Exercise description => Give back exactly the first lines of the entries below, through the line with "Task: Click the 100 USD stake amount".

Data entries:
_ _ _ _ _

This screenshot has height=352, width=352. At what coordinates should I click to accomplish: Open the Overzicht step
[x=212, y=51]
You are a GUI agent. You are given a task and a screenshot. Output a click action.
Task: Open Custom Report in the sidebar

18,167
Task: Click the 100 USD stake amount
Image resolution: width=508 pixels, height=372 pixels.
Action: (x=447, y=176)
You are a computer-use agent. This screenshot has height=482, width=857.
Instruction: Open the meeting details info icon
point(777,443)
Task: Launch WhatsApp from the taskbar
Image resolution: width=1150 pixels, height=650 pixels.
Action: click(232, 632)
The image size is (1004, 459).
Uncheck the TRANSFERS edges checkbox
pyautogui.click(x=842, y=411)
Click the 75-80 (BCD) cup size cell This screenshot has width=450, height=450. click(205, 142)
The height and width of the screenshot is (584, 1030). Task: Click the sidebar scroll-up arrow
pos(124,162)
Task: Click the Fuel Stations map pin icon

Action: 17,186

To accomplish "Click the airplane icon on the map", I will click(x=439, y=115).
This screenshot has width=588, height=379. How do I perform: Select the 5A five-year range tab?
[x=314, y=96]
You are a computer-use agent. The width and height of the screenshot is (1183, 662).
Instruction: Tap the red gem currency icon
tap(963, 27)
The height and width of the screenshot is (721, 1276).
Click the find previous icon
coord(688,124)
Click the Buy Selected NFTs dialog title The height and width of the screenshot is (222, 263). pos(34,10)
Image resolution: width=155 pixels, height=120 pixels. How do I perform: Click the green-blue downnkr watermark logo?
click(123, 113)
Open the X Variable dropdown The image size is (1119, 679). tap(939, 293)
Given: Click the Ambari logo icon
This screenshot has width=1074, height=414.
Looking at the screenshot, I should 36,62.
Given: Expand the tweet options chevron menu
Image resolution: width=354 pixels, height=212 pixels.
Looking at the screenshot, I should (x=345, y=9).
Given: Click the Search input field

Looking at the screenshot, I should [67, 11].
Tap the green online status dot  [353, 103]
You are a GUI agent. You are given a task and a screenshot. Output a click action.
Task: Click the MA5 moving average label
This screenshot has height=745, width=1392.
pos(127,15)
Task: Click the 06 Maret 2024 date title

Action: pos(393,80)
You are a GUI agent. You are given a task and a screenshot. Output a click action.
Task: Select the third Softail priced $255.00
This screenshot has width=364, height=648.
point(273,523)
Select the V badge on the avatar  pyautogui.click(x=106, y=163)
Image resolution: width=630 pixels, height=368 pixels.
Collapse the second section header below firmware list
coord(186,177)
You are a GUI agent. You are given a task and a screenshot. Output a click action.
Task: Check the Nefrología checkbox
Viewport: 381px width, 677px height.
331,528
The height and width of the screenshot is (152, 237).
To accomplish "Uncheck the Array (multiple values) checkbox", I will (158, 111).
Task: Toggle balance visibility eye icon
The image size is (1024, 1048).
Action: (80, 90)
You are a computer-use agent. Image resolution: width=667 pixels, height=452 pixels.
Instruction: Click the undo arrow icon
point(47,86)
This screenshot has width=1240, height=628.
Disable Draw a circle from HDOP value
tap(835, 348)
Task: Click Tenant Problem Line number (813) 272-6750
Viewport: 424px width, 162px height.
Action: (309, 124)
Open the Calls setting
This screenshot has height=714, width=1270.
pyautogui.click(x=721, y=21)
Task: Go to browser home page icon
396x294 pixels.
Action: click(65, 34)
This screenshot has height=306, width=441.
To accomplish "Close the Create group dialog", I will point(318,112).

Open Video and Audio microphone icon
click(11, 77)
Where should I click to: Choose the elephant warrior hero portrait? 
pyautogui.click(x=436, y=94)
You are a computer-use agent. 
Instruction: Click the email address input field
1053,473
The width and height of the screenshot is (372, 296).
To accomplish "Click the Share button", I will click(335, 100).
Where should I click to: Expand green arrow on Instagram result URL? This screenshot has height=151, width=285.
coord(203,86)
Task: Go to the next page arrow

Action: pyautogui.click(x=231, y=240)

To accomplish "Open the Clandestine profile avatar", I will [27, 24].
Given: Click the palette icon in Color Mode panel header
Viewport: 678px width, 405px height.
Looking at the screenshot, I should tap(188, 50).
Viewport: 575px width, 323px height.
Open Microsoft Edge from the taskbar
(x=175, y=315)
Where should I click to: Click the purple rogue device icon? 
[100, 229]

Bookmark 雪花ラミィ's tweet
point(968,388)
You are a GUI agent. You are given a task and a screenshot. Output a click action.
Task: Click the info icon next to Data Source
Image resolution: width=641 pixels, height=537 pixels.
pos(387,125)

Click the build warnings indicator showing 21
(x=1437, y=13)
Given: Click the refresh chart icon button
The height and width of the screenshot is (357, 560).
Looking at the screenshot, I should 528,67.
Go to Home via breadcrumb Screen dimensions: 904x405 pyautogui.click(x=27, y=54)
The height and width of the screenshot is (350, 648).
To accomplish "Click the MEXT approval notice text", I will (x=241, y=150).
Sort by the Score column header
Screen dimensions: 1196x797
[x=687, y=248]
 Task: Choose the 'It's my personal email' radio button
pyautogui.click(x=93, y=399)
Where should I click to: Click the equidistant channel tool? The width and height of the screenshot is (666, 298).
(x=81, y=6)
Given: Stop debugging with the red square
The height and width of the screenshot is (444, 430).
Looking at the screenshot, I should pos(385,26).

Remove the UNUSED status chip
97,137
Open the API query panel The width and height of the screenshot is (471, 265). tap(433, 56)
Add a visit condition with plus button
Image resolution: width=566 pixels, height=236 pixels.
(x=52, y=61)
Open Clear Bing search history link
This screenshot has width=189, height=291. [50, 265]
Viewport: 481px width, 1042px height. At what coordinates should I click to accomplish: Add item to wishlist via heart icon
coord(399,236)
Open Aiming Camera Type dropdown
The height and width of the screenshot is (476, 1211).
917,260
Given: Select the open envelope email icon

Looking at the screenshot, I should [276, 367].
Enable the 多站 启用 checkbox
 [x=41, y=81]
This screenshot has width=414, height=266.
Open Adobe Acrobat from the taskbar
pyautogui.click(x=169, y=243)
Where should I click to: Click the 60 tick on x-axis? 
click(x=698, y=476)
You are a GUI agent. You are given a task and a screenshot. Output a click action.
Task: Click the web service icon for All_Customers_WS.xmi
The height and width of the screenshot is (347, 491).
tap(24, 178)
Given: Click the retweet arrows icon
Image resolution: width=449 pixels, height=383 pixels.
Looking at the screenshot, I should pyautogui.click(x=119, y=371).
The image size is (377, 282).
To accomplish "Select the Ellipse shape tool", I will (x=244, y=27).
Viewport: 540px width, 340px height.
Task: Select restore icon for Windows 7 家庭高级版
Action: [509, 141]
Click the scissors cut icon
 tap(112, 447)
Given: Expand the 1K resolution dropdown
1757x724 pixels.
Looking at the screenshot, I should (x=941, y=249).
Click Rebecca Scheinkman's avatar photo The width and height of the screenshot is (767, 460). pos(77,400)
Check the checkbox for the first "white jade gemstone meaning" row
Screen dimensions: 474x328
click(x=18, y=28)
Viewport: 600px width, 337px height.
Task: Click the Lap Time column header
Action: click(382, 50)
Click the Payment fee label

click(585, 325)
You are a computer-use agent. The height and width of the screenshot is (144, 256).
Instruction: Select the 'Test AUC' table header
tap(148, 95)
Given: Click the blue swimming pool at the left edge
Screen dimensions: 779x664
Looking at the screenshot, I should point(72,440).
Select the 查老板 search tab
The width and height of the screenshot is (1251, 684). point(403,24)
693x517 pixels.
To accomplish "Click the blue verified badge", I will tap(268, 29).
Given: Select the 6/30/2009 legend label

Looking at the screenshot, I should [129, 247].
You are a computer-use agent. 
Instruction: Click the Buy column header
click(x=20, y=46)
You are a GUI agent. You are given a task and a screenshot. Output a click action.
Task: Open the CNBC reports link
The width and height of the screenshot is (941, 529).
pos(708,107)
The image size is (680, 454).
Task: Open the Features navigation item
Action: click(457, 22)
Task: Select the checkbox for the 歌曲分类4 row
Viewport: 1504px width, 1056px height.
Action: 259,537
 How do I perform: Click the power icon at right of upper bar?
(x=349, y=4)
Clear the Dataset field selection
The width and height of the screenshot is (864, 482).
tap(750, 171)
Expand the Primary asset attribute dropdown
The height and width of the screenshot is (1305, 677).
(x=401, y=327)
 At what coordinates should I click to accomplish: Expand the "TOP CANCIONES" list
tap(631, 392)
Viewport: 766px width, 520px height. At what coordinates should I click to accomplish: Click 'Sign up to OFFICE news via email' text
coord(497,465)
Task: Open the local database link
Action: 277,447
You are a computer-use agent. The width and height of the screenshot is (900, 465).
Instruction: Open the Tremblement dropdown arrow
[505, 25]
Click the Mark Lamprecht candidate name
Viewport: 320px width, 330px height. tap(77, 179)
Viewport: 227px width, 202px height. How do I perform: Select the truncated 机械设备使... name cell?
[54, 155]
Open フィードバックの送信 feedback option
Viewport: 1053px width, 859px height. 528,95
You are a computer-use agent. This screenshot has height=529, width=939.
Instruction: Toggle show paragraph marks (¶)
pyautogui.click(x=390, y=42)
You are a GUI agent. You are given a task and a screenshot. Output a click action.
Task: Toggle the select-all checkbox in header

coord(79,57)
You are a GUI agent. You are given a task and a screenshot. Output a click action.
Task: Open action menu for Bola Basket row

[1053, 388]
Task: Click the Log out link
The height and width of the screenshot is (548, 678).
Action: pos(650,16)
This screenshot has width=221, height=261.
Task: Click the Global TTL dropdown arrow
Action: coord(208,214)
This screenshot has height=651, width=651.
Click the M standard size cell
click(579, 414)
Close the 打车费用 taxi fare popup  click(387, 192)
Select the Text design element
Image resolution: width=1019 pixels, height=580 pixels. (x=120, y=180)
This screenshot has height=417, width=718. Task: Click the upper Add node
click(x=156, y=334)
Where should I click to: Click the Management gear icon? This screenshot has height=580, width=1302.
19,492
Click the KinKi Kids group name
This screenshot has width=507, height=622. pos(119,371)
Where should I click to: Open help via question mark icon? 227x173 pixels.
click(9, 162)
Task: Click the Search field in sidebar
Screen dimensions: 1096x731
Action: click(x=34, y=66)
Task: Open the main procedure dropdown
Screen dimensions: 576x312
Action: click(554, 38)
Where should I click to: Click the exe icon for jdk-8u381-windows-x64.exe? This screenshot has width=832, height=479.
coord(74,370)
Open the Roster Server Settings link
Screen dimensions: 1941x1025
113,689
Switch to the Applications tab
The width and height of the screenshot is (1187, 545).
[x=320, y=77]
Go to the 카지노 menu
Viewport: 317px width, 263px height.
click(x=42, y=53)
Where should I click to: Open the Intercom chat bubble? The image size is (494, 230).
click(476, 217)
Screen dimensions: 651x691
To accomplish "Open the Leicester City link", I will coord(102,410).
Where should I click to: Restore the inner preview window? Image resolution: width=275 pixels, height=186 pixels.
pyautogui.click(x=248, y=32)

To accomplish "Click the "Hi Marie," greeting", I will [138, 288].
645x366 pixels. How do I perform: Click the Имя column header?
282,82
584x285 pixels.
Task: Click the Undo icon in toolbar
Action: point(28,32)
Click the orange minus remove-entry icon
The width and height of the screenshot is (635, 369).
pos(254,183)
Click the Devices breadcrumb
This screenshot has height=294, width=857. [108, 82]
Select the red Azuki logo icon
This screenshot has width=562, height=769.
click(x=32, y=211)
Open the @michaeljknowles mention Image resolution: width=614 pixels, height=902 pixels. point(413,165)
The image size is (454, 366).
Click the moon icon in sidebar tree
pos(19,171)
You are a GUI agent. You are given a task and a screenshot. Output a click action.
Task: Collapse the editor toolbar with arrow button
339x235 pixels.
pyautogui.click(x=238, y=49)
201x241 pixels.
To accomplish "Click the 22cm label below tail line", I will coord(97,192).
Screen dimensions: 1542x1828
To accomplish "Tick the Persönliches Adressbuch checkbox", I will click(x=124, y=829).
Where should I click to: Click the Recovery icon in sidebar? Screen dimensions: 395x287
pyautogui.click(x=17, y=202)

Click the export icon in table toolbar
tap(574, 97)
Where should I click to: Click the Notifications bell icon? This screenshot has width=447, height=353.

_ _ _ _ _

Solution to this exercise =>
This screenshot has height=352, width=352. At what coordinates should I click to accomplish: Open the Overzicht step
[x=212, y=51]
You are a GUI agent. You are given a task and a screenshot. Output a click action.
Task: Open Custom Report in the sidebar

18,167
Task: Click the 100 USD stake amount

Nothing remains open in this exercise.